[Collected data]
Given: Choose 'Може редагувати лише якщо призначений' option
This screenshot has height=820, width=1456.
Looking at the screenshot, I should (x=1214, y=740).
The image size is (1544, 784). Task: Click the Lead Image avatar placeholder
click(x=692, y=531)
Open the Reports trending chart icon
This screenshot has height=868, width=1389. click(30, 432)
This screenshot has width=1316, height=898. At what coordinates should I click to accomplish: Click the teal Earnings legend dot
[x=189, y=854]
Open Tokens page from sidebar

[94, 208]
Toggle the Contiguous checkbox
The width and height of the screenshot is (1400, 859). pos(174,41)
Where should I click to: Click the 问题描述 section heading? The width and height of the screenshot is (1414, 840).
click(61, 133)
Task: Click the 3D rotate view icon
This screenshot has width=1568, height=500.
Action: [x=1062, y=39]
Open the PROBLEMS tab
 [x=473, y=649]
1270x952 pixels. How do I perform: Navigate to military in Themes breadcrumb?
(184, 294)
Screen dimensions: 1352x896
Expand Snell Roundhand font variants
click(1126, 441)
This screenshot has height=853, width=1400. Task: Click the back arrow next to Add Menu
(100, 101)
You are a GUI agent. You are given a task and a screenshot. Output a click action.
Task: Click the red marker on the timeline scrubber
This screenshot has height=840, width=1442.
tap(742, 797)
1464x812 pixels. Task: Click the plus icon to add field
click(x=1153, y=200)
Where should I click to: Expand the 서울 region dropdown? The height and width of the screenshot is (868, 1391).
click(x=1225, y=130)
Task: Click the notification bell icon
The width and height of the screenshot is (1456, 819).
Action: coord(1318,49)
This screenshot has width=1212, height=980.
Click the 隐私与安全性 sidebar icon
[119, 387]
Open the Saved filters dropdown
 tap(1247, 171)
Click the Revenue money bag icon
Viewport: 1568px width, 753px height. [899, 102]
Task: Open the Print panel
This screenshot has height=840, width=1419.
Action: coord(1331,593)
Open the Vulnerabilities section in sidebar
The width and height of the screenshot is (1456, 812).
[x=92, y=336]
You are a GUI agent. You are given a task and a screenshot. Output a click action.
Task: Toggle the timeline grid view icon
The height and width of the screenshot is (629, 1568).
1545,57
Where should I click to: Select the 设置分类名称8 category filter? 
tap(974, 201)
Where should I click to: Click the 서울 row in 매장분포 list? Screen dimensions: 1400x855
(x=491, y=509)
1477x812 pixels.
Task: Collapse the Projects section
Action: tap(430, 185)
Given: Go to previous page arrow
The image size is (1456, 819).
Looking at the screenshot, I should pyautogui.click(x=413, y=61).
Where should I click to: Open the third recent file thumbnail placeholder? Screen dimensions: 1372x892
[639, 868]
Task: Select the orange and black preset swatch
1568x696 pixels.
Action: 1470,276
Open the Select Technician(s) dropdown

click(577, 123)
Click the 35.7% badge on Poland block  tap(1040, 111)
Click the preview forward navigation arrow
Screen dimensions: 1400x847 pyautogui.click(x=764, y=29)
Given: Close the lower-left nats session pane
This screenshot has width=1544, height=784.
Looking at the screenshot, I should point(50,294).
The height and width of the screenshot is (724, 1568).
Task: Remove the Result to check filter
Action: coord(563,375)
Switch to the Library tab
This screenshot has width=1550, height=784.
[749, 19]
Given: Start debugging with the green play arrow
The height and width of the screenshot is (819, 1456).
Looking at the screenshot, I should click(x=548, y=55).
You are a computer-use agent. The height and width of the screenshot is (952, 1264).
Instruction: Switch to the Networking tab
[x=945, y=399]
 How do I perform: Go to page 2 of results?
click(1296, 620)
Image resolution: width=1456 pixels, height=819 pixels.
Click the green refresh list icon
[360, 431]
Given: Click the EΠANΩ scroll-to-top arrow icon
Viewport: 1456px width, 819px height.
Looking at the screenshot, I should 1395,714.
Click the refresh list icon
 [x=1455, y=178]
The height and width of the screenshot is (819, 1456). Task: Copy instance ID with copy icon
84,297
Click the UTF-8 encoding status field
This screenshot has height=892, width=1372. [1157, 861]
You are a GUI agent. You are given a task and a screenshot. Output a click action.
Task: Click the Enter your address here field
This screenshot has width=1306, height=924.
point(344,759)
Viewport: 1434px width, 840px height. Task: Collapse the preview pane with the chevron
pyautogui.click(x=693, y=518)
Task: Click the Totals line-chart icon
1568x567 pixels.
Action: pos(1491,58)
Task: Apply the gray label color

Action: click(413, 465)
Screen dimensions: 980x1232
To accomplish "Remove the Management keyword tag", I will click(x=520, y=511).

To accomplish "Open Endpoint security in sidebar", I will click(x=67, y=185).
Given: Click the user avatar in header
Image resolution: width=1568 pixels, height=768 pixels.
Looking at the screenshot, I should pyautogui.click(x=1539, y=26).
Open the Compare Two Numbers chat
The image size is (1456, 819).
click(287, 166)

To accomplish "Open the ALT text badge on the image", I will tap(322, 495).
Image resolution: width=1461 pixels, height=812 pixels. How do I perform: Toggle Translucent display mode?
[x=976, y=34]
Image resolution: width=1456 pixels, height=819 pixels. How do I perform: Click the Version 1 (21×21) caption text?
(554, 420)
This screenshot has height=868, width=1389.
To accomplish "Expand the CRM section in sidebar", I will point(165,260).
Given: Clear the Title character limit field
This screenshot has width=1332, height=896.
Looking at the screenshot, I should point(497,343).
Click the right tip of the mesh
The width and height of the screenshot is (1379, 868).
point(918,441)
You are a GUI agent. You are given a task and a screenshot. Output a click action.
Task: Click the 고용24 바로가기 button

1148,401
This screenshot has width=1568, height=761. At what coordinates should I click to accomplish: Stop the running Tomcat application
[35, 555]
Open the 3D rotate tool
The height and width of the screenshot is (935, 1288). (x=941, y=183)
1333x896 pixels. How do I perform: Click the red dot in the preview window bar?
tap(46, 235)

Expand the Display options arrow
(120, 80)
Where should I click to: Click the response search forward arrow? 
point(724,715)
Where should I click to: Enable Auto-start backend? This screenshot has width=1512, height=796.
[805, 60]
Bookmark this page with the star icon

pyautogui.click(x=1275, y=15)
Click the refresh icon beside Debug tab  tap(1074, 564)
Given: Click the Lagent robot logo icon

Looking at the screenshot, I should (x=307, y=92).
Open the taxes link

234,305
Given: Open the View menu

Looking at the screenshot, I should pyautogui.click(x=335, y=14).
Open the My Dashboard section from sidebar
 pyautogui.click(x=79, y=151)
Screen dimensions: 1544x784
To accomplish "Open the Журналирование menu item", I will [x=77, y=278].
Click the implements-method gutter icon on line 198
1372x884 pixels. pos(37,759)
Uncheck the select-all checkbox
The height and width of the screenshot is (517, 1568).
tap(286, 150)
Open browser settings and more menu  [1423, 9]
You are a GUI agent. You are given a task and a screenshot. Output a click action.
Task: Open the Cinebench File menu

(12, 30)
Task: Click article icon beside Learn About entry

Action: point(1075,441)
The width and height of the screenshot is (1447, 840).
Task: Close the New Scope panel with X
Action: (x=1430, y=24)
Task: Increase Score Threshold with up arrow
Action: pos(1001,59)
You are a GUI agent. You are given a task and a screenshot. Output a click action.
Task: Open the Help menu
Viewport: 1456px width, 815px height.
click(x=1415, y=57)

— What you have to do —
When a line above includes the word "will", please list that line.

— Answer to this task —
To accomplish "Remove the Management keyword tag", I will click(x=520, y=511).
To accomplish "Open Endpoint security in sidebar", I will click(x=67, y=185).
To accomplish "Open the ALT text badge on the image", I will tap(322, 495).
To accomplish "Expand the CRM section in sidebar", I will point(165,260).
To accomplish "Open the Журналирование menu item", I will [x=77, y=278].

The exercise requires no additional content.